Work task 1
In the mailing list reply about PMD-level swap entries, how many PTE-level swap entries is a PMD split into when reclaim swaps out a PMD-mapped anonymous THP today?
Work task 2
Please continue the mailing list reply about PMD-level swap entries from the point where it stops.

Re: [PATCH 00/13] mm: PMD-level swap entries for anonymous THPs

From: Kairui Song

Date: Wed Apr 29 2026 - 06:55:43 EST

On Mon, Apr 27, 2026 at 6:09 PM Usama Arif <usama.arif@xxxxxxxxx> wrote:
>
> When reclaim swaps out a PMD-mapped anonymous THP today, the PMD is
> split into 512 PTE-level swap entries via TTU_SPLIT_HUGE_PMD before
> unmap.
>
> This series introduces a PMD-level swap entry. The huge mapping is
> preserved across the swap round-trip, and do_huge_pmd_swap_page()
> resolves the entire 2 MB region in a single fault on swap-in,

Hi Usama,

Thanks for the work!

> no khugepaged involvement is needed. swap_map metadata is identical

swap_map is gone, metadata is still per slot but with PMD sized
swapout, I think soon we can store a swp_tb entry directly in
ci->table (make it a union maybe) so the metadata is significantly
reduced from there too. Better do that later with cluster compaction.

> Core patches:
> 5. PMD swap entry detection (pmd_is_swap_entry,
> softleaf_is_valid_pmd_entry) and per-arch pmd_swp_*exclusive
> helpers (x86/arm64/s390/riscv/loongarch).
> 6. __split_huge_pmd_locked() learns to split a PMD swap entry
> into 512 PTE swap entries, used as the fallback when a
> PMD-order resource is unavailable.

Information shown
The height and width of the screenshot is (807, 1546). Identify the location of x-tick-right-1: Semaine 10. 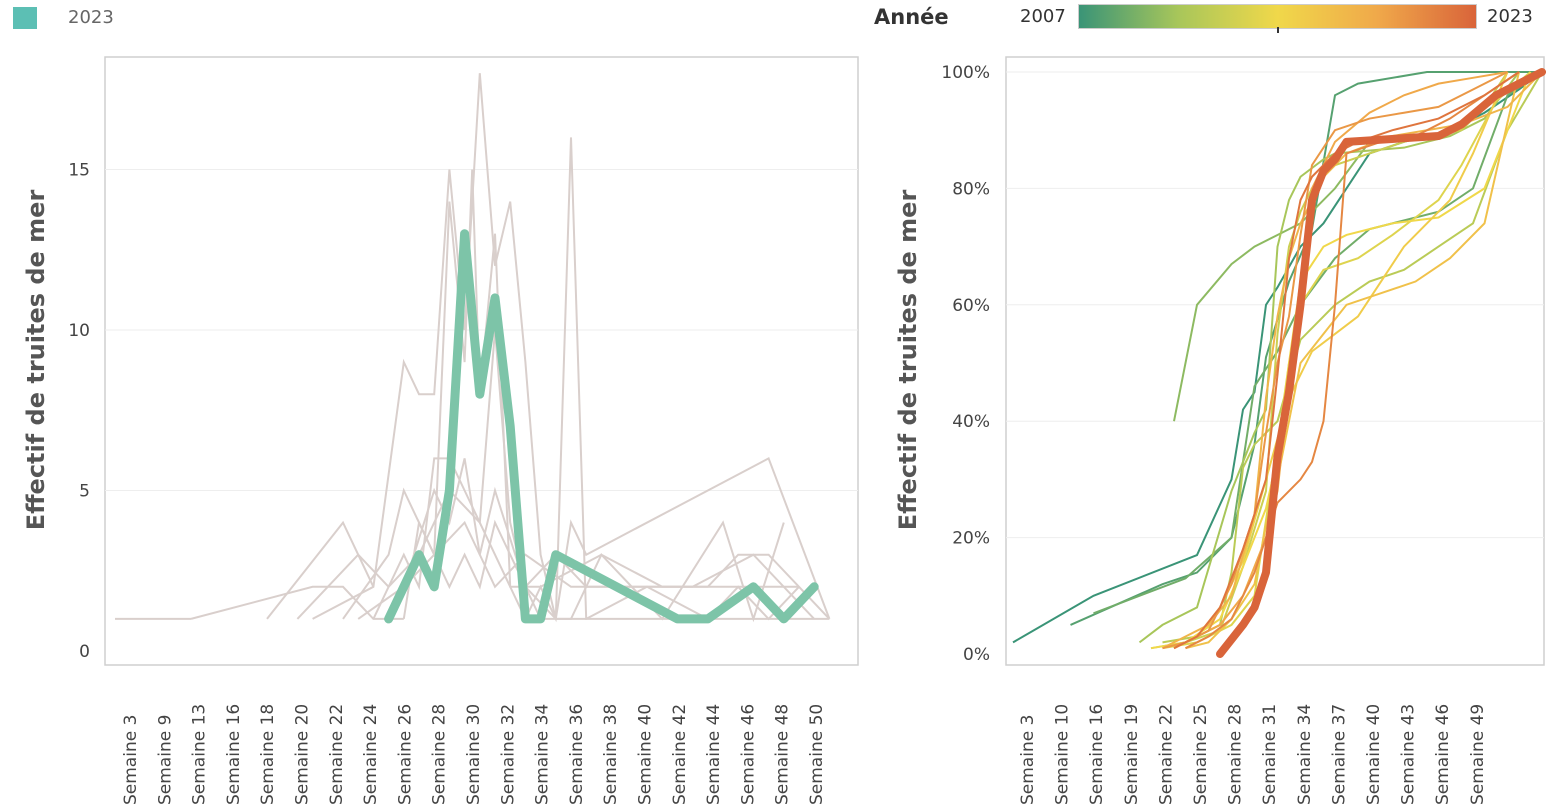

Written response 1
512

Written response 2
> 7. Fork: copy_huge_non_present_pmd() duplicates the PMD swap entry
> in one folio_dup_swap() call, with GFP_KERNEL retry mirroring
> copy_pte_range().
> 8. Swapoff: unuse_pmd() reads the whole 2 MB folio and reinstalls
> the PMD; falls back to PTE-split + unuse_pte_range() on error.

There is a slight conflict with the swap folio allocation unification,
which should be easy to solve. Just a little head up, check the
swap_cache_alloc_folio helper here:
https://lore.kernel.org/linux-mm/20260421-swap-table-p4-v3-4-2f23759a76bc@xxxxxxxxxxx/

We will be able to directly allocate 2M folios using
swap_cache_alloc_folio(orders = BIT(PMD_ORDER)) in the patch link
above. Might even help to avoid issues with splitting or raced swapin?

The conflict can be solved from either side, I'll update that series to
disable the forced order 0 fallback and let caller pass in (orders =
<mTHP order> | BIT(0)) instead.